The Importance of Continuous Hallucination Monitoring
Benchmark scores are not static. Impressive sub-1 percent hallucination rates achieved on a static leaderboard can obscure double-digit failure rates in live production environments. For this reason, methodologies like Sparkco's 2026 framework recommend implementing telemetry that continuously streams hallucination rates, confidence-weighted errors, and spike alerts correlated with specific input features. Without this live data, teams risk deploying models that perform significantly worse in real-world scenarios than they did during testing.
How low is Google Gemini-2.0-Flash's hallucination rate on grounded tasks?
On the Vectara HHEM summarization leaderboard, the model achieves a 0.7% hallucination rate. This means fewer than one in a hundred summary sentences introduces information not found in the source document. This score places Gemini-2.0-Flash at the top of 2025 public rankings for this task, just ahead of other leading models in the 0.8-1.5% range.
Why does the same model score much higher on open-domain benchmarks?

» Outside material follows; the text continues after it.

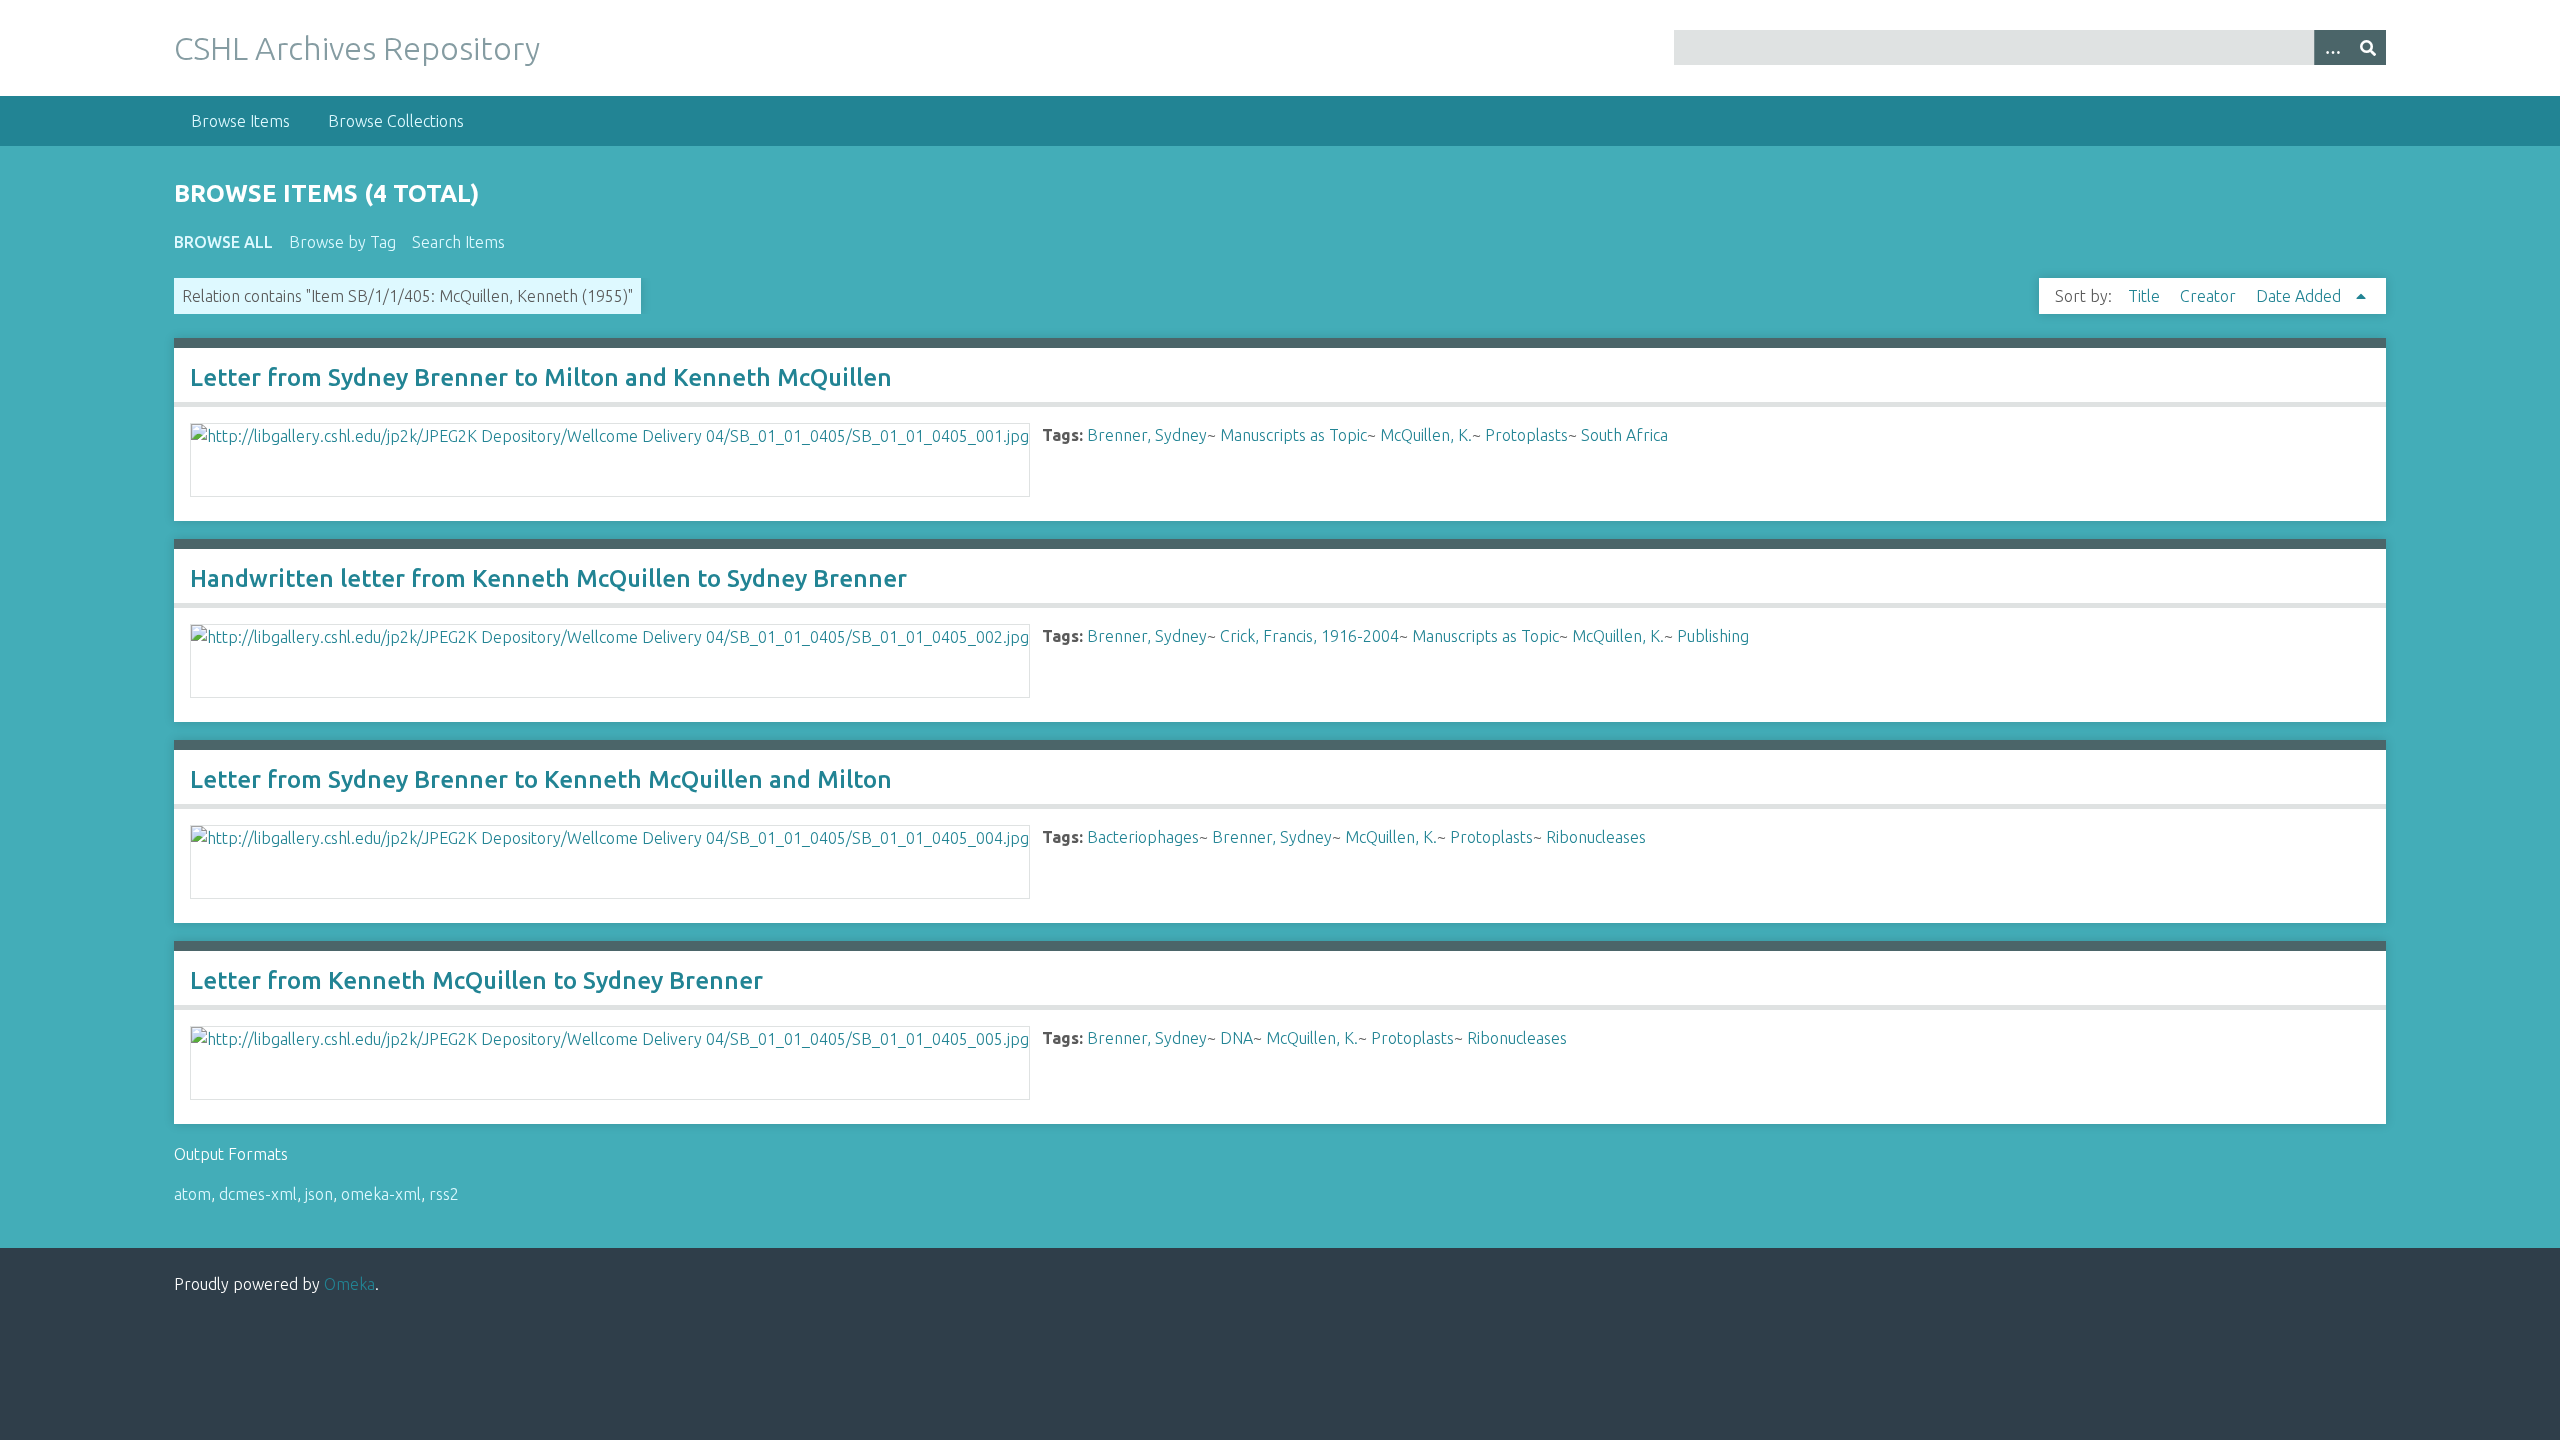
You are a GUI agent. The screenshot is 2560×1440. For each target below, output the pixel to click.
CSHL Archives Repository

The task design is the critical factor. When given unconstrained factual questions from benchmarks like SimpleQA or PersonQA, the hallucination rate can jump into the 33-51% range, similar to OpenAI's o3 series. This disparity demonstrates that "hallucination rate" is not a single, universal metric; it is meaningless unless quoted alongside the specific test set and prompting method.
What evaluation protocol produced the 0.7% figure?

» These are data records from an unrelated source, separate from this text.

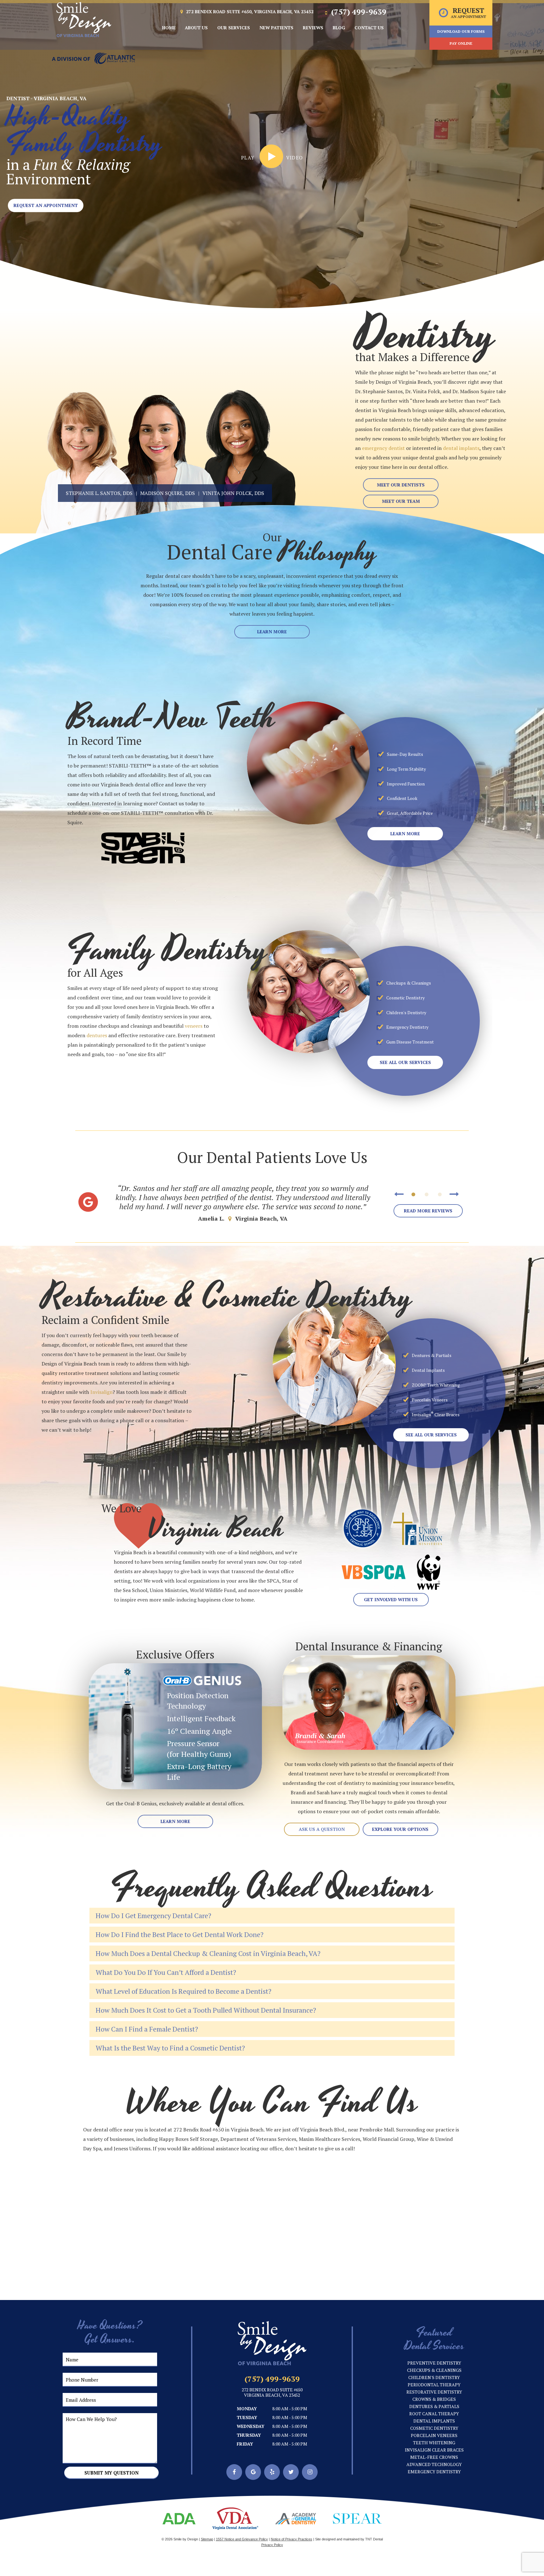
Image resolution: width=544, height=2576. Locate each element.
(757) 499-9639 (357, 11)
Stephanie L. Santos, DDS (99, 493)
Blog (339, 28)
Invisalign (101, 1392)
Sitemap (207, 2539)
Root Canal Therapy (434, 2414)
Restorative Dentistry (434, 2392)
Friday (245, 2444)
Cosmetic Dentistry (434, 2428)
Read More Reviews (428, 1211)
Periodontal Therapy (434, 2385)
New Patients (276, 28)
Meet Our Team (401, 501)
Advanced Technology (434, 2464)
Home (169, 28)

Vectara's open and reproducible pipeline is as follows:
1. Provide the model with a news article from the CNN/Daily Mail (CNN/DM) dataset.
2. Request a concise summary of the article.
3. Use an LLM-as-a-judge verifier to label each sentence in the summary as "supported," "contradicted," or "neutral" based on the source text.
4. Calculate the final score as the percentage of summaries containing one or more contradicted sentences.
The dataset and evaluation code are publicly available, allowing teams to reproduce the test or adapt it for their own documents.
Is 0.7% "good enough" for production RAG systems?
For high-volume, customer-facing systems, a 0.7% error rate can still be too high, translating to 7 incorrect answers for every 1,000 interactions. This can pose significant compliance or reputational risks. Therefore, production teams typically add layers of retrieval-evaluation filters, confidence scoring thresholds, and human-in-the-loop review to push the effective error rate below 0.1%. The 0.7% figure is best used as a comparative benchmark, not a direct indicator of production readiness.
Which other models sit in the "sub-1%" club in 2025?
On the same grounded summarization benchmark, four frontier models currently score below a 1% hallucination rate:
- Google Gemini-2.0-Flash (≈0.7%)
- OpenAI GPT-4-Turbo-2025 (≈0.8%)
- Anthropic Claude-3-Opus (≈0.9%)
- Google Gemini-1.5-Pro (≈1.0%)
It is crucial to remember these figures are dataset-specific. Rates often climb to 2-6% on specialized legal, medical, or financial documents and can surpass 15% with adversarial or ambiguous prompts.